Extraction and the Marcellus shale

While gas and oil-rich shale plays are scattered throughout the US, the focus of hydraulic fracturing (or fracking) in the East is an organic-rich, black and slightly radioactive Devonian shale called the Marcellus, which extends across Kentucky, West Virginia, Ohio, Pennsylvania and into the state of New York. A stone reservoir for an estimated 500 trillion cubic feet of natural gas buried one to two miles belowground, the Marcellus could be worth 1 trillion dollars to gas companies and landowners who hold mineral rights to the ancient rock formation [1].

Like all mining practice, fracking is a process of extraction.
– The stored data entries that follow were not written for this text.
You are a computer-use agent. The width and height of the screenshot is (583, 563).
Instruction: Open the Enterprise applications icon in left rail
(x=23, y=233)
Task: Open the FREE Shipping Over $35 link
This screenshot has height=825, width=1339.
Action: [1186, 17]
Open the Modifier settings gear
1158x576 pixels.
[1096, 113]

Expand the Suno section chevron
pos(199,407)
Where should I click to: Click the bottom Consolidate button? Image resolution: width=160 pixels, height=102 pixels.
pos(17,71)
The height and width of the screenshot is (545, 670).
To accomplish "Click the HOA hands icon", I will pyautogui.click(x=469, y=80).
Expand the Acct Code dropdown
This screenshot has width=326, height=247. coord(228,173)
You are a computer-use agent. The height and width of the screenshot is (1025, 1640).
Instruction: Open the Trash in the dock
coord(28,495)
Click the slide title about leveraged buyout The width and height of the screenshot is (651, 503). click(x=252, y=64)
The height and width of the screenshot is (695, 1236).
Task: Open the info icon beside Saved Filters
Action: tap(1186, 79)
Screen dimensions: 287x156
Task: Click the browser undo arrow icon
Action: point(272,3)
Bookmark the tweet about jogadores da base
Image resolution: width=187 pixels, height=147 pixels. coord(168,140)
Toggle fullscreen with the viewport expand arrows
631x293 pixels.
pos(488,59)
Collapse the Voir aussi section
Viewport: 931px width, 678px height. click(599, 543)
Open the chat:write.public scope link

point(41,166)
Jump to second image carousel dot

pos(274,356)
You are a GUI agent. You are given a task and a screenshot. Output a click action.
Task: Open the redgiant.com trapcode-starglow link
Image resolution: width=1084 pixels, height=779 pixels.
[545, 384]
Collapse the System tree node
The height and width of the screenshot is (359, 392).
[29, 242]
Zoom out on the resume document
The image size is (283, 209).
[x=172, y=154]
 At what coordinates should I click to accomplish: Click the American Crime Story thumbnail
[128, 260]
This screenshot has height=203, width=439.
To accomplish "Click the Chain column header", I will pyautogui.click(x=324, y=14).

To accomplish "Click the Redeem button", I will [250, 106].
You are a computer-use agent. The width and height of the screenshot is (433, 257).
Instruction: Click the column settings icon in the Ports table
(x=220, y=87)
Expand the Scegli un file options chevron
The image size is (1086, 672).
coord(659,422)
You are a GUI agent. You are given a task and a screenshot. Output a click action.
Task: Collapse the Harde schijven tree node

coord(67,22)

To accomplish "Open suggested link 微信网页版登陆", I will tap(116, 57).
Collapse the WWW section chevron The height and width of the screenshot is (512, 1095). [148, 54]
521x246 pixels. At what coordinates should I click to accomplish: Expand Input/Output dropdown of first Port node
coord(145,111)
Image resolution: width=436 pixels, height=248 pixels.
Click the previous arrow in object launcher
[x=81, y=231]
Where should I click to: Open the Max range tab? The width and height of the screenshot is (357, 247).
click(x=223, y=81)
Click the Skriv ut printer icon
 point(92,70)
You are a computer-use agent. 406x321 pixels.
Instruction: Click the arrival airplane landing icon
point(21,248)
Descending from a single drill pad located within a “gas development unit,” a vertical well can deploy many horizontal laterals, enabling it to extract gas from an area approximately one mile square. Large volumes of a pressurized slurry of water, sand, acid and chemicals is forced into the well, causing the shale to fracture and release its stored fuel, which is then brought back to the surface. Unlike more isolated mining sites such as copper mines or limestone quarries, the geography of the Marcellus extends across a large region, often consuming privately owned residential and agricultural lands. In order to tap what lies below, gas companies must first assemble an accessible surface via land leases and mineral rights purchases. Maps of the shale play area reveal a patchwork of leased properties interspersed with holdout tracts whose owners fear that drilling will expose them to noise and light pollution, truck traffic, land clearing, or contamination of well water and air. This holey matrix of extraction sits atop forest, field, river and town, and is not discrete and bounded, but rather must be fed by substantial inputs of materials from across the region. Its outflows produce both benefits (jobs, money, natural gas) and liabilities (wastewater, sludge, contaminants) for local residents.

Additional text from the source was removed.